**** Text

Microstructure Technology Professor Dr. Hervé Seligmann, previously with the Karlsruhe Institute of Technology (KIT) Faculty of Medicine Emerging Infectious and Tropical Diseases Research Unit, examined fertility in countries that have massively vaccinated against COVID-19 compared to those that...
americasfrontlinedoctors.org
The video at the bottom references some of the “black eyes” stuff I’ve seen referenced here.
I have read the article and some interesting piece of data popped up: they correlate fertility with vaccination rate. Then they control for wealth. And the only country that is an outlier is ... drumroll ... Israel. Who would have thought?
"In the second graph, the data are corrected according to the wealth of the countries (poorer countries have higher fertility). After the correction, Seychelles and Mongolia return to the norm, and only Israel continues to enjoy relatively high fertility despite the high percentage of vaccinated women:"
The article explains Israel with this: "Israel is Pfizer’s laboratory state, and that it must have been given a high percentage of placebo recipients to test the vaccine results against them as a control group." Though it is not necessary to explain why Israel is an outlier since the fertility of Israel was always an outlier when controlled by wealth. This is something that all conspiracy theorist have known for decades. (And we also have a plausible explanation of the cause...) It is not a new phenomena of the Covid era.
I don't think though that this kind of data aggregation has any use. It does not count the fact that people just don't want to have children in this unstable environment. The level of hysteria is correlated with the level of vax rate and thus hysteria could cause lower fertility. We don't even need the vaccine to have less babies.
Figure 3 analyses the difference between 2019 and 2021 in function of vax rate. I see very small correlation on these data points. The computer can draw a line but it is not obvious that there is a strong correlation there.
The author of the article suspects that the measurable decrease of fertility was caused by miscarriages. But it fails to gather data about miscarriages but only measures live births. I understand that this is the data that is accessible but that is just not enough to support the statement.
So I find this article poor quality. We need better data to conclude that vaccine causes infertility. I would bet that it causes infertility but this is not the way to prove it.

********

Copy the post on vaccination rates and fertility word for word, from "Microstructure Technology Professor" up to and including "seen referenced here.".

**** Supplied entries

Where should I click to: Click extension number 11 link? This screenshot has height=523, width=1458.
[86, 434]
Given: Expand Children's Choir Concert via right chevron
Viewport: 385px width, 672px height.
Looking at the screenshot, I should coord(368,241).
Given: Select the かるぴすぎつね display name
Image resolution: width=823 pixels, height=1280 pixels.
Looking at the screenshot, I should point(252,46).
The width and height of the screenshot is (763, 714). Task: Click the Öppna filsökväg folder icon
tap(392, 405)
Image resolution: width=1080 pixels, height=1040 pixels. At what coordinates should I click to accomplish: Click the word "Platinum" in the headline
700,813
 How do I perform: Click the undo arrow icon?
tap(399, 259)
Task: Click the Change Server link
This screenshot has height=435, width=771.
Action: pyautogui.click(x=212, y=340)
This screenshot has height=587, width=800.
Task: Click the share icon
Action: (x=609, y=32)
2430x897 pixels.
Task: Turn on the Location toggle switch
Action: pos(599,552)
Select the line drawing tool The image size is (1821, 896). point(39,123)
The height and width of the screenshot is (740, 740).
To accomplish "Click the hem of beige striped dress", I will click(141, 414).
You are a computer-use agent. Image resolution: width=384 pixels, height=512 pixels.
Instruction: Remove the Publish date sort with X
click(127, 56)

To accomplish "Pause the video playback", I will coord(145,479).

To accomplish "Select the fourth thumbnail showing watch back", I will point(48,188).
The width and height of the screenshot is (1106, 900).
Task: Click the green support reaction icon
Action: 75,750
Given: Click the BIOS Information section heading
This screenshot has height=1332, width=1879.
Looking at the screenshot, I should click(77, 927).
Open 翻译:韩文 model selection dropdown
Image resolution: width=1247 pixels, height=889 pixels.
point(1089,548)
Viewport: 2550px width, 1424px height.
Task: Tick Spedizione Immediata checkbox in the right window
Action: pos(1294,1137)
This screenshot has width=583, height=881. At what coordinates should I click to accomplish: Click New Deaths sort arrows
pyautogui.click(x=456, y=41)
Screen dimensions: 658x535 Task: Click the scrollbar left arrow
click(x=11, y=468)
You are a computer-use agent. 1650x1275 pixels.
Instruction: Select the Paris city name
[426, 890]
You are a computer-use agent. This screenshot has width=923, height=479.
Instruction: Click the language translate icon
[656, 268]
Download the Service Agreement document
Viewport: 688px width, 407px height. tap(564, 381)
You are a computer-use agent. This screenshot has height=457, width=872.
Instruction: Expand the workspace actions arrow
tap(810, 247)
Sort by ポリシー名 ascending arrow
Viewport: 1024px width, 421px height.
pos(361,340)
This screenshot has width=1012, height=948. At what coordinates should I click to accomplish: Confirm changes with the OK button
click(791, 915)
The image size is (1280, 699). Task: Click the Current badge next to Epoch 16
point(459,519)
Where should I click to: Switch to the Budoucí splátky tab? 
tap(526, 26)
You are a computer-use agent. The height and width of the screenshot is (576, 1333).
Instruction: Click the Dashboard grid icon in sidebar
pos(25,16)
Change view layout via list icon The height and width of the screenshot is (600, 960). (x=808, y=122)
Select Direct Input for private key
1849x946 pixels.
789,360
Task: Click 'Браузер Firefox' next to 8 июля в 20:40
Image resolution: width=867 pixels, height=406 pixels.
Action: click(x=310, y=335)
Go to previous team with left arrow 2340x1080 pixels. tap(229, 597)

********

Exercise solution -
Microstructure Technology Professor Dr. Hervé Seligmann, previously with the Karlsruhe Institute of Technology (KIT) Faculty of Medicine Emerging Infectious and Tropical Diseases Research Unit, examined fertility in countries that have massively vaccinated against COVID-19 compared to those that...
americasfrontlinedoctors.org
The video at the bottom references some of the “black eyes” stuff I’ve seen referenced here.